In what is becoming known as the Airbnb ruling, the Upper Tribunal last week gave guidance on what was meant by the term “a private residence” in a lease.  

A landlord sought a determination from the Tribunal that its tenant was in breach of its lease of a residential flat. The lease contained a covenant not to use the premises “for any purpose whatsoever other than as a private residence”. The tenant had admitted to making short term lettings of the flat and advertising its availability on various websites like Airbnb.  

The tenant stayed at the flat about three or four days a week and had let out the flat for about 90 days a year. The issue turned on whether using the flat for short term lettings breached the private residence covenant. The Upper Tribunal held that it did. It said that there must be ‘a degree of permanence going beyond being there for a weekend or a few nights in the week’. It went on to say ’the occupation is transient, so transient that the occupier would not consider the property he or she is staying in as being his or her private residence even for the time being’. It held that the tenant was in breach.  

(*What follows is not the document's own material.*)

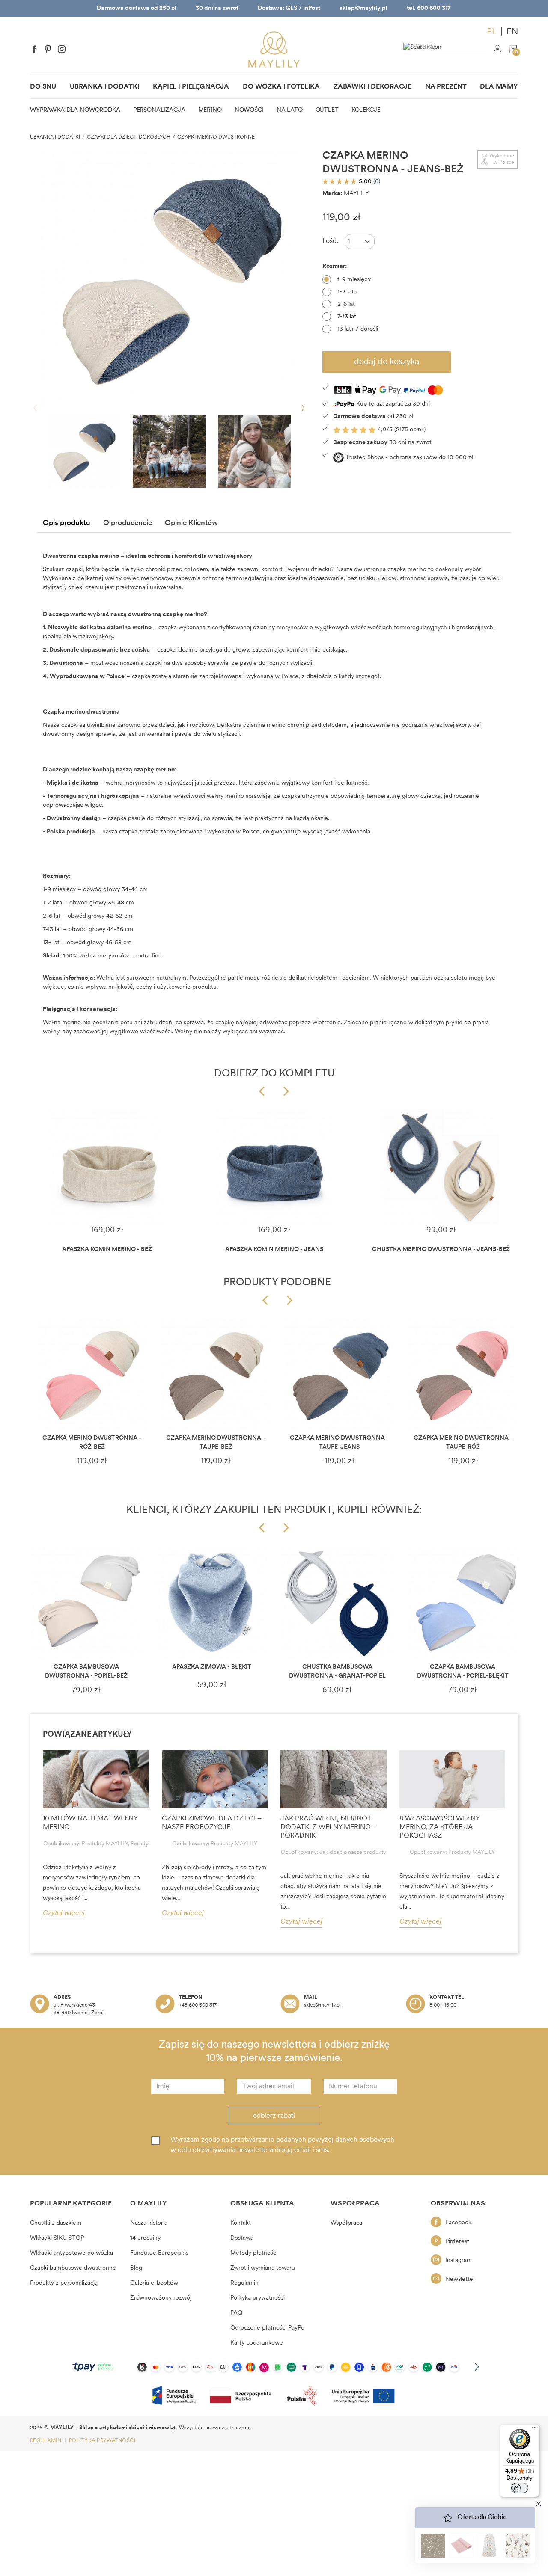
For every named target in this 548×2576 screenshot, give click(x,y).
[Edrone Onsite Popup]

Websites such as Airbnb and Ownersdirect are very popular. People advertising properties on those websites need to ensure that they are entitled to do so, particularly where the property is leasehold. A failure to comply with the terms of the lease can have severe consequences for tenants. For landlords the decision is useful and is likely to be relied on by landlords seeking to limit the number of short term lettings at their properties.